1. Protect at the System Level
The easiest path might be to encrypt the entire data lake and employ features that will harden platform security itself, such as authentication, user identity management, access monitoring, security information event management (SIEM) systems, and so forth. The point of this hardening is to carefully control ingress and egress and would include all three of the responses listed above. Thales Vormetric Transparent Encryption for data at rest is ideal for this approach, and with it, we would expect no noticeable degradation in system response.
2. Selectively Protecting Data on Entry
However, the best practice is to secure data before it goes into the lake or Big Data platform, so those doing the data analytics don’t see the sensitive data. This approach employs techniques such as tokenization and application encryption to selectively protect sensitive information – first names, last names, addresses, payment card information, etc. — coming into your platform. But, when you use this approach, you need to make sure your data scientists and data analytics people understand they are working with protected information. They need to know they won’t, for example, see an actual social security number but a surrogate that looks and acts like one instead. Then they use token values to run the analytics to generate business case insights, such as identifying target customer segments or market trends. The point is to find ways to not use the sensitive data unless the organization needs it for specific cases, such as an e-mail campaign.

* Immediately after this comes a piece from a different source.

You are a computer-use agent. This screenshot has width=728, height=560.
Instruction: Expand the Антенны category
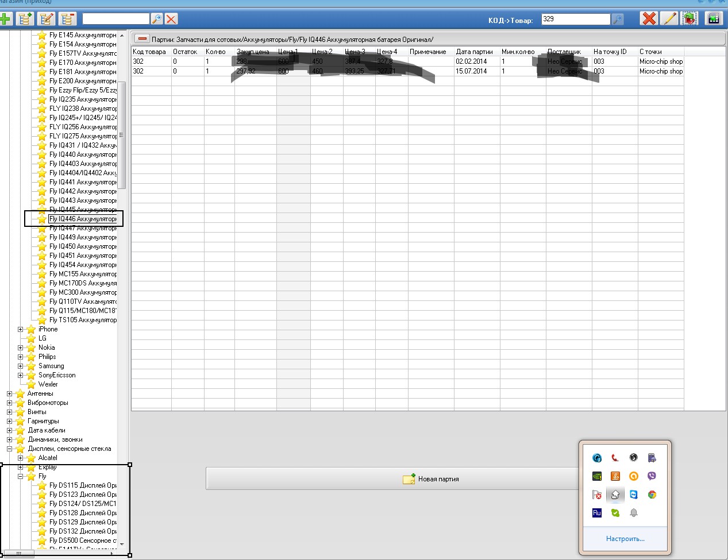tap(10, 394)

This approach takes more time, money, and effort. It may also have an impact on response times, but this depends on the data flow and data access requirements for your system.
3. Doing Nothing about Big Data Security
While neither of these two approaches to securing Big Data is perfect, they both are better than the third approach, which is to do nothing. Unfortunately, I see too often organizations sticking their heads in the sand and doing nothing until they absolutely have to. By then they most likely have been damaged by loss of capital (fines), reputation, market share, market value and more.
The DTR tells us:
… More than two-thirds (67%) of global organizations and nearly three fourths (71%) in the U.S. have been breached at some point in the past. Further, nearly half (46%) of U.S. respondents reported a breach just in the previous 12 months, nearly double the 24% response from last year, while over one-third (36%) of global respondents suffered a similar fate. In addition to the massive Equifax breach that exposed personal information of 143 million individuals, other noted breaches last year included the education platform Edmodo (77 million records hacked); Verizon (14 million subscribers possibly hacked); and America's JobLink (nearly 5 million records compromised).
The consensus is now that the question is not if you will be breached, but when. In the face of statistics like these, doing nothing should not be an option.